11-15 080

CourtBoard of Veterans' Appeals
DecidedApril 28, 2017
Docket11-15 080
StatusUnpublished

This text of 11-15 080 (11-15 080) is published on Counsel Stack Legal Research, covering Board of Veterans' Appeals primary law. Counsel Stack provides free access to over 12 million legal documents including statutes, case law, regulations, and constitutions.

Bluebook
11-15 080, (bva 2017).

Opinion

Citation Nr: 1714082 Decision Date: 04/28/17 Archive Date: 05/05/17

DOCKET NO. 11-15 080 ) DATE ) )

On appeal from the Department of Veterans Affairs Regional Office in Detroit, Michigan

THE ISSUES

1. Whether new and material evidence has been received to reopen a claim of service connection for a right hip disability, to include as secondary to a service-connected disability.

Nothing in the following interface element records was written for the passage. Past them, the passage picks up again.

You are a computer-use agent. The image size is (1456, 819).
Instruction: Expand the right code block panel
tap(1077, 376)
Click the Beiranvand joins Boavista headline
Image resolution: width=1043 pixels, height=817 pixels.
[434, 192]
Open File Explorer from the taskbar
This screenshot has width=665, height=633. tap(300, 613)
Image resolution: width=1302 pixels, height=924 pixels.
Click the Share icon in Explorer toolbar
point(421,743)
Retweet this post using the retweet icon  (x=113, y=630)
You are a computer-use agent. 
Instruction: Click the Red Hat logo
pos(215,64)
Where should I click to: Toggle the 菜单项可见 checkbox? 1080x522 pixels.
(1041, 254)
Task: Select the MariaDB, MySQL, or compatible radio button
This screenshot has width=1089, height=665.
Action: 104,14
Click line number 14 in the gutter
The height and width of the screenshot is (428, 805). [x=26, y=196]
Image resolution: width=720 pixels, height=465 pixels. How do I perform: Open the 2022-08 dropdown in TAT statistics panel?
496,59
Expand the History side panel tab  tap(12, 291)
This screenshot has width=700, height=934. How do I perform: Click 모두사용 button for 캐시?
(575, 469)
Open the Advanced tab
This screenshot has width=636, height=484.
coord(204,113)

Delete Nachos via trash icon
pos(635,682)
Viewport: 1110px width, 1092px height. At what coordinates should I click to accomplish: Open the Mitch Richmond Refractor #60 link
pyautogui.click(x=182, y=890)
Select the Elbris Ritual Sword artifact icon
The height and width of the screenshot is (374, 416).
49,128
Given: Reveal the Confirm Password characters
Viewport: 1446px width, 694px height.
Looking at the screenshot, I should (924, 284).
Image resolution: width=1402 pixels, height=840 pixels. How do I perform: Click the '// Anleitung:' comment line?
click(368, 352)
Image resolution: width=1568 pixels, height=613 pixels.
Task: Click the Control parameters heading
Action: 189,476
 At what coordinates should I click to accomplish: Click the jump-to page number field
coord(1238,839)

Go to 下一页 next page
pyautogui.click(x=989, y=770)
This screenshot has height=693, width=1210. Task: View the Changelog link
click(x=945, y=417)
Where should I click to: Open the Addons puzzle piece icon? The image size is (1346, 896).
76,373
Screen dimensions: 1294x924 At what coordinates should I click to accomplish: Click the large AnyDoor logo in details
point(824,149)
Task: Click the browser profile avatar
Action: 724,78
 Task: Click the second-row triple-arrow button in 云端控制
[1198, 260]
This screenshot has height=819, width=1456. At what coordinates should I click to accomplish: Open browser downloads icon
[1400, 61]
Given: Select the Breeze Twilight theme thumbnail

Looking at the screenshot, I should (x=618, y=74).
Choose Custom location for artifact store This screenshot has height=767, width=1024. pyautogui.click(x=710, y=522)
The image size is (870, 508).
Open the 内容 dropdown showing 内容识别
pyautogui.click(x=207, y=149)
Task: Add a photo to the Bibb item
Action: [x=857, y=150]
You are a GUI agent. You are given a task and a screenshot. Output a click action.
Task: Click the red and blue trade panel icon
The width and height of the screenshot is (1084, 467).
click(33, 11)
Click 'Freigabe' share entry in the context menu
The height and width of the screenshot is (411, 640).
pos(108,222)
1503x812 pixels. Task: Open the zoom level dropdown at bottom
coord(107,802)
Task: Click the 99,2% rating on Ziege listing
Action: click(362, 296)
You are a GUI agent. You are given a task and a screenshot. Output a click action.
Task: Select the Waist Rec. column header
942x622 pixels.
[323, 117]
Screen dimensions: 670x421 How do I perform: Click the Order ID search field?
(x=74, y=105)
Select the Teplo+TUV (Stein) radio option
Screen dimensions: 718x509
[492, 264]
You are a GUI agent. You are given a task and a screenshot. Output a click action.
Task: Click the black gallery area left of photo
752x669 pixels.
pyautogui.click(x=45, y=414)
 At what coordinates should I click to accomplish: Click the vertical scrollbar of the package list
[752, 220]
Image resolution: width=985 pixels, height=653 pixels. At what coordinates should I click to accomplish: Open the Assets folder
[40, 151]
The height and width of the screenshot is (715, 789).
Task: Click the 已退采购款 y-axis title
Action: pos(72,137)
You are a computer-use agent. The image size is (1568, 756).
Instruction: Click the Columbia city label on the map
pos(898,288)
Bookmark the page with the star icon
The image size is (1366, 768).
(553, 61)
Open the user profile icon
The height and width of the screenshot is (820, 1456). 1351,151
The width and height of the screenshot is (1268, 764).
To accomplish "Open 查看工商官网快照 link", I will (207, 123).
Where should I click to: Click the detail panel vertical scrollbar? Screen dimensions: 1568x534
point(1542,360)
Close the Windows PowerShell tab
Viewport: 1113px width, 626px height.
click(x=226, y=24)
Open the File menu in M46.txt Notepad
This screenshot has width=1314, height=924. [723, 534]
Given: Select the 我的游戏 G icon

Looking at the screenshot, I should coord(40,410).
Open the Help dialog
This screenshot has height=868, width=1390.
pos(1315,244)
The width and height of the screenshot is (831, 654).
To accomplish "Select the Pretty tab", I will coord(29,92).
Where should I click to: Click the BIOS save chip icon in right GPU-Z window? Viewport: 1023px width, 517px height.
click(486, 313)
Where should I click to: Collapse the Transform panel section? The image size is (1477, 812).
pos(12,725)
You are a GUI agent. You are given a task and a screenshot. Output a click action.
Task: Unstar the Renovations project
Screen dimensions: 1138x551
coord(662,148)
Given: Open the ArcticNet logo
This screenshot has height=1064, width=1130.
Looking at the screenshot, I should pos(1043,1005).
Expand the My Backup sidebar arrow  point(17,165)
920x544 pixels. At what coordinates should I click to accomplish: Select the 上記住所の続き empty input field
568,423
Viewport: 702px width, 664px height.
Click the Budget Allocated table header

2. Entitlement to service connection for a left hip disability, to include as secondary to a service-connected disability.

3. Entitlement to a rating in excess of 10 percent for a right knee disability.

4. Entitlement to a rating in excess of 10 percent for a left knee disability.

5. Entitlement to a total disability rating based on individual unemployability due to service-connected disability (TDIU).

REPRESENTATION

Appellant represented by: Disabled American Veterans WITNESS AT HEARING ON APPEAL

Appellant

ATTORNEY FOR THE BOARD

D. Schechner, Counsel

INTRODUCTION

The appellant is a Veteran who served on active duty from July 1986 to February 1990. These matters are before the Board of Veterans' Appeals (Board) on appeal from August 2009 and May 2012 rating decisions by the Detroit, Michigan Regional Office (RO) of the Department of Veterans Affairs (VA). In January 2017, a videoconference Board hearing was held before the undersigned; a transcript of the hearing is in the record.

The issues of service connection for a right hip disability (on de novo review) and a left hip disability, and the matters of the ratings for right and left knee disabilities and entitlement to a TDIU rating are being REMANDED to the Agency of Original Jurisdiction (AOJ). VA will notify the appellant if further action on his part is required.

FINDINGS OF FACT

1. Unappealed August 2003 and February 2004 rating decisions denied (confirmed the denial of) service connection for a right hip disability, based essentially on a finding that such disability was not shown.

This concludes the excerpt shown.